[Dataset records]
▬▬▬▬▬▬
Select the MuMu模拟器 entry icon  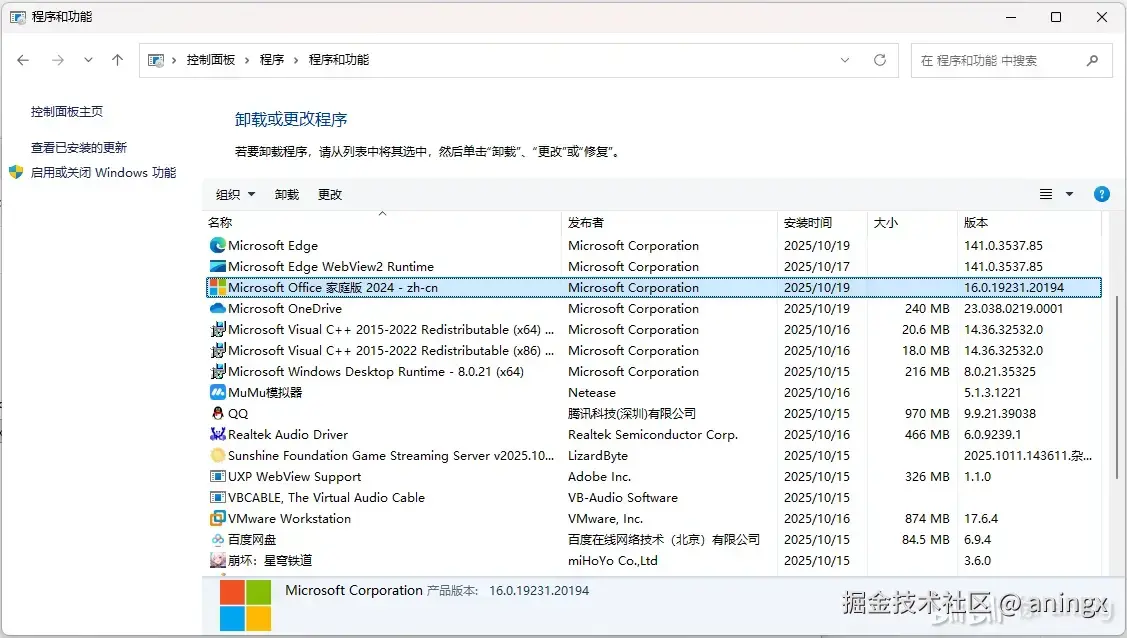tap(219, 393)
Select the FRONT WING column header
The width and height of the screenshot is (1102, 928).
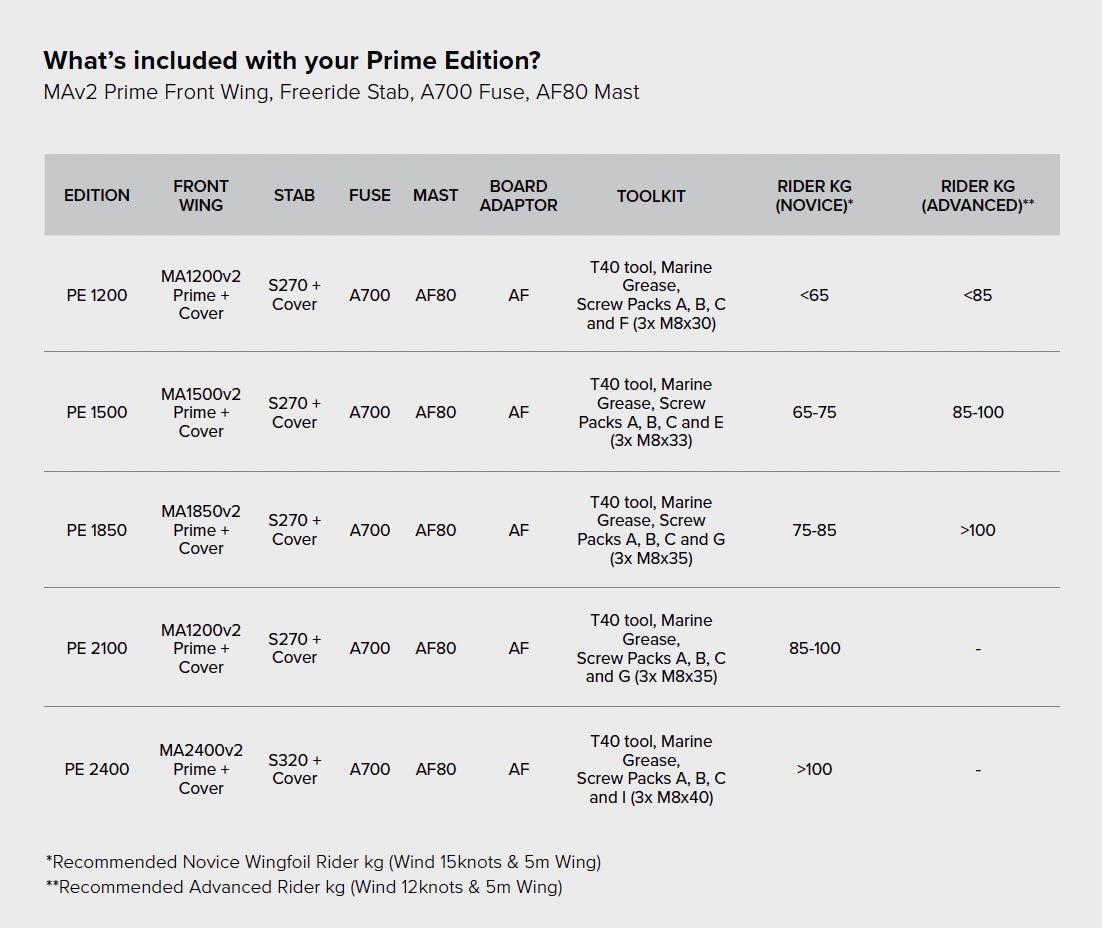pyautogui.click(x=201, y=195)
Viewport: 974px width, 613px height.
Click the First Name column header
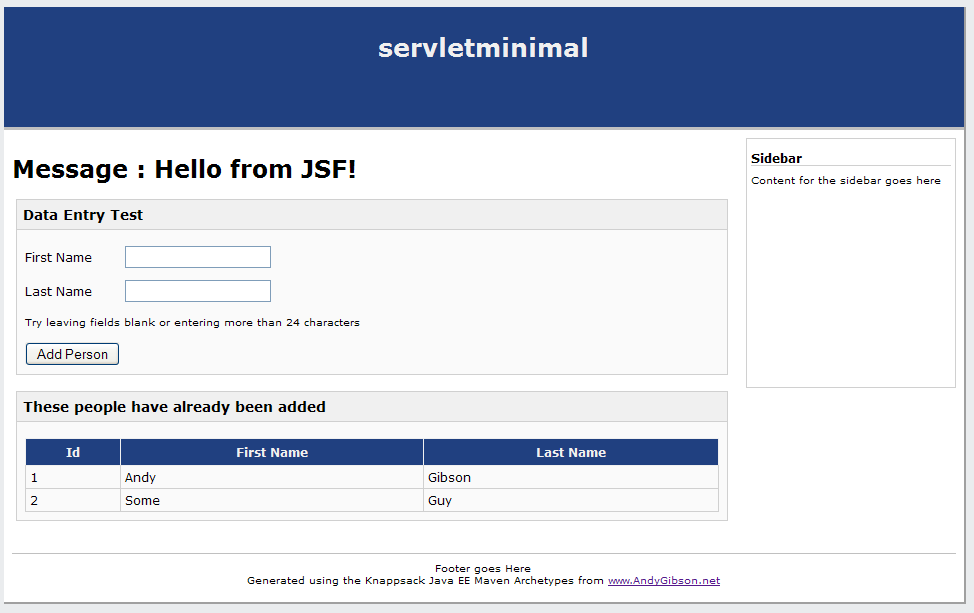272,452

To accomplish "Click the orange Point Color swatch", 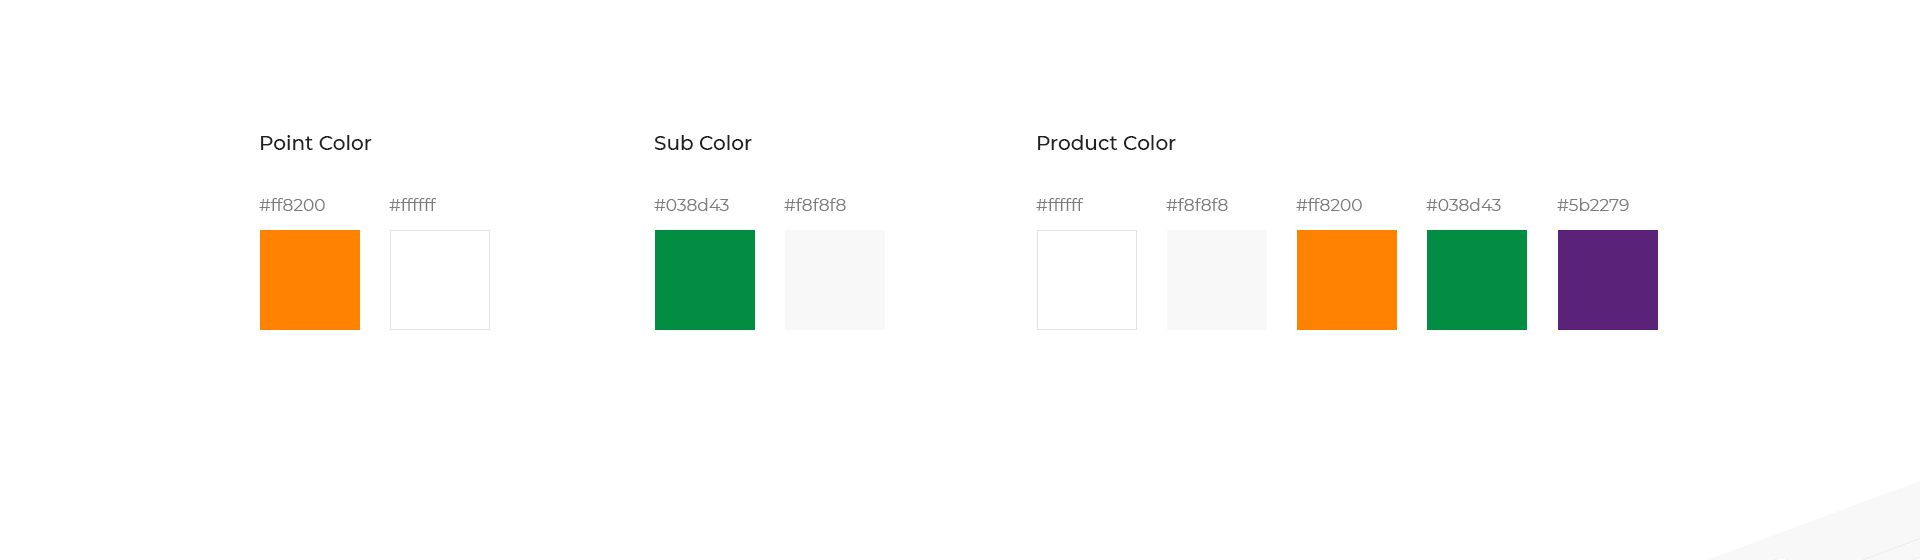I will [x=310, y=280].
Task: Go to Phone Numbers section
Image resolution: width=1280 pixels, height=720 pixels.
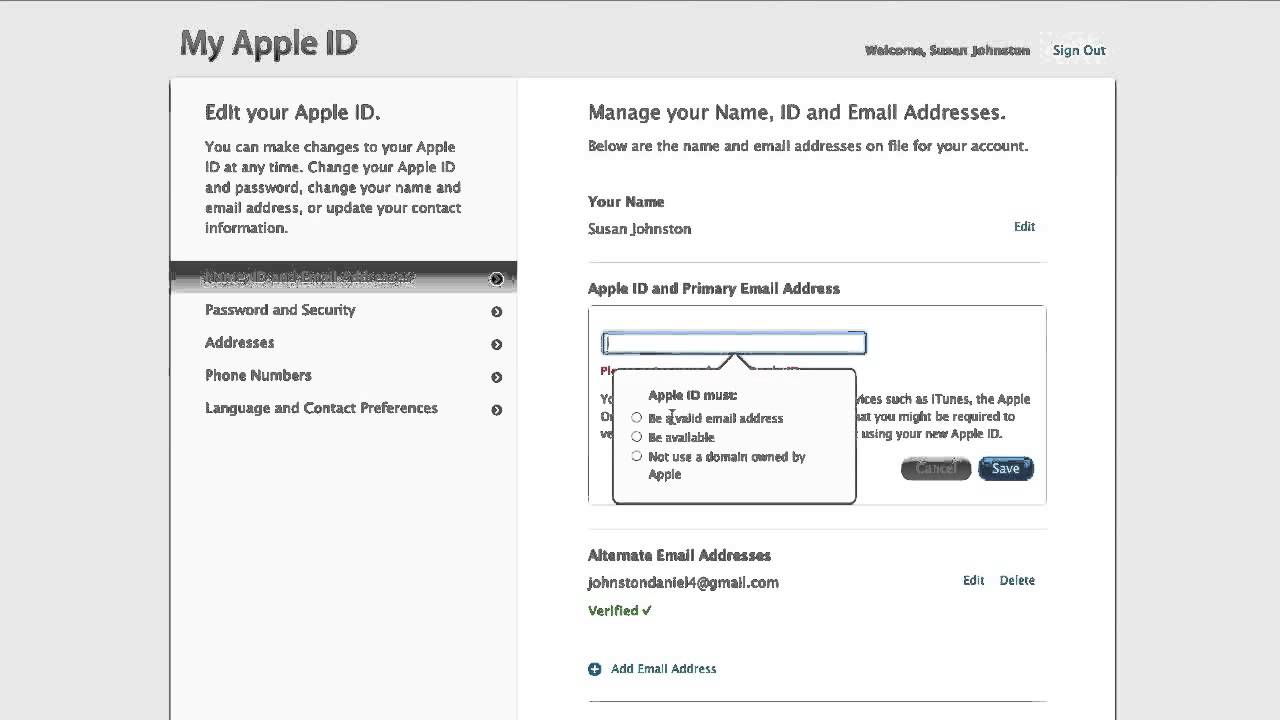Action: click(x=258, y=376)
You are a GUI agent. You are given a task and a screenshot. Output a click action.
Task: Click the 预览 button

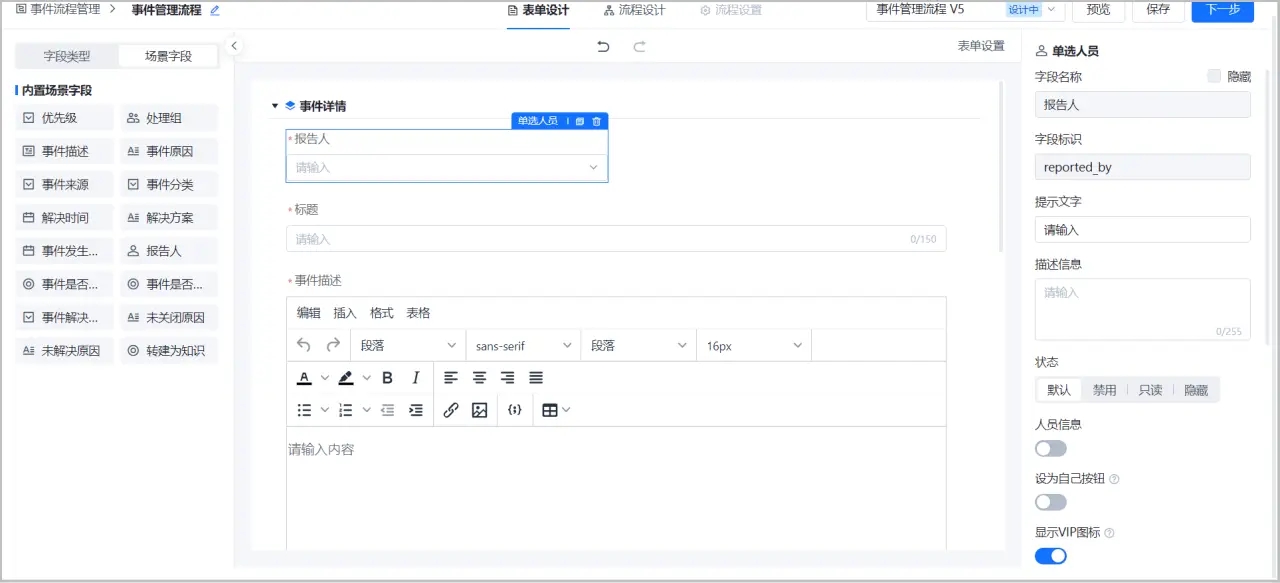[1097, 10]
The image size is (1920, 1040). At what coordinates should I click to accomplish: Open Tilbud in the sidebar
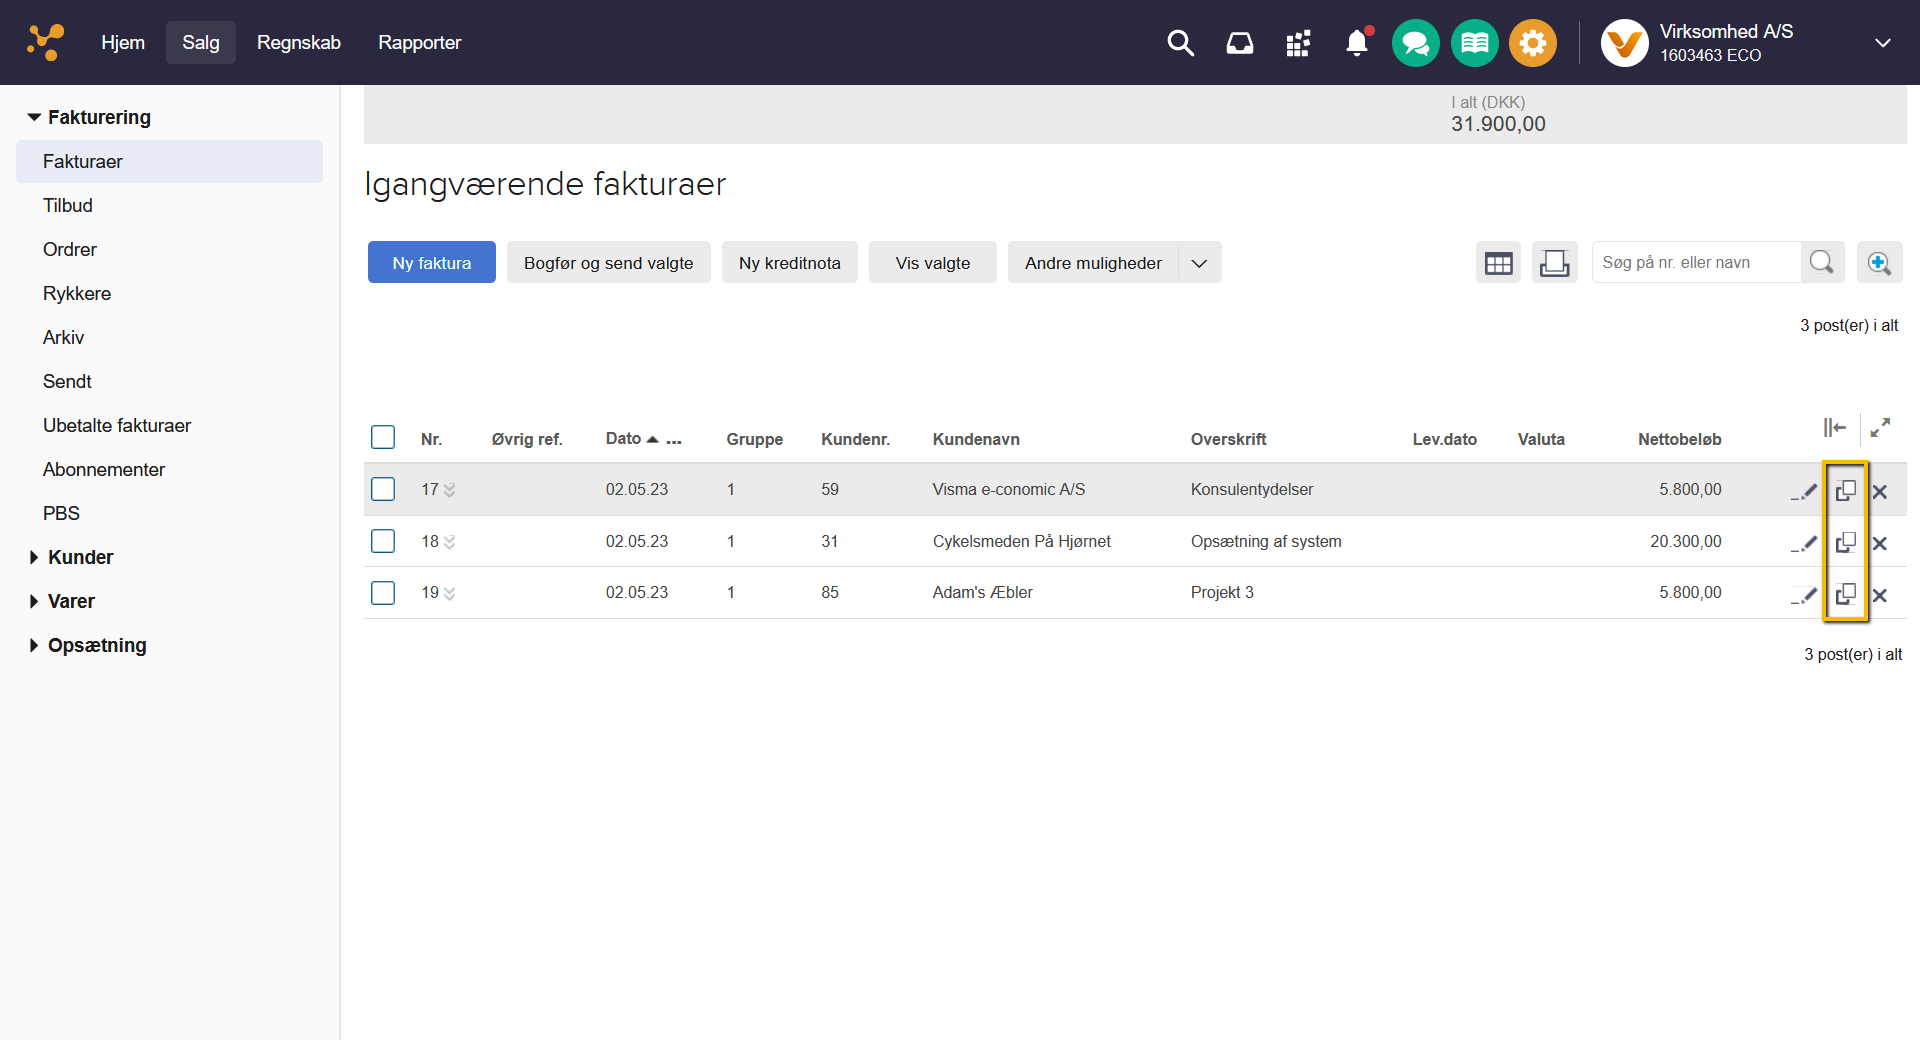(x=68, y=205)
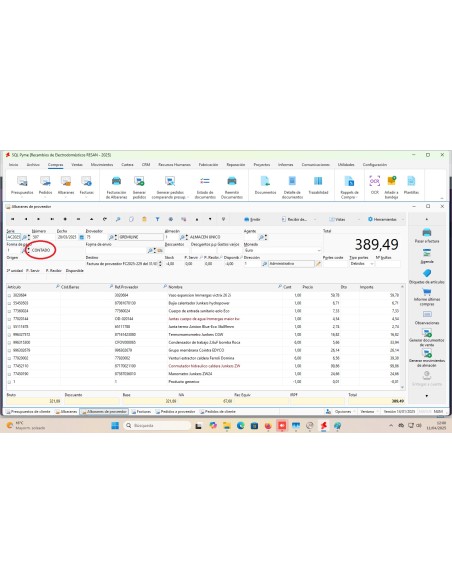Open Etiquetas de artículos in the side panel

[427, 276]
▬▬▬▬▬▬
◆ **Action item**
Nothing but the lines from the one that contains "The image size" through the last line of the records belongs in the answer, reproduced exactly, with no pictures.

◆ **Your response**
The image size is (1920, 1040). At what coordinates should I click to accomplish: Open Tilbud in the sidebar
(x=68, y=205)
Open Etiquetas de artículos in the side panel

[427, 276]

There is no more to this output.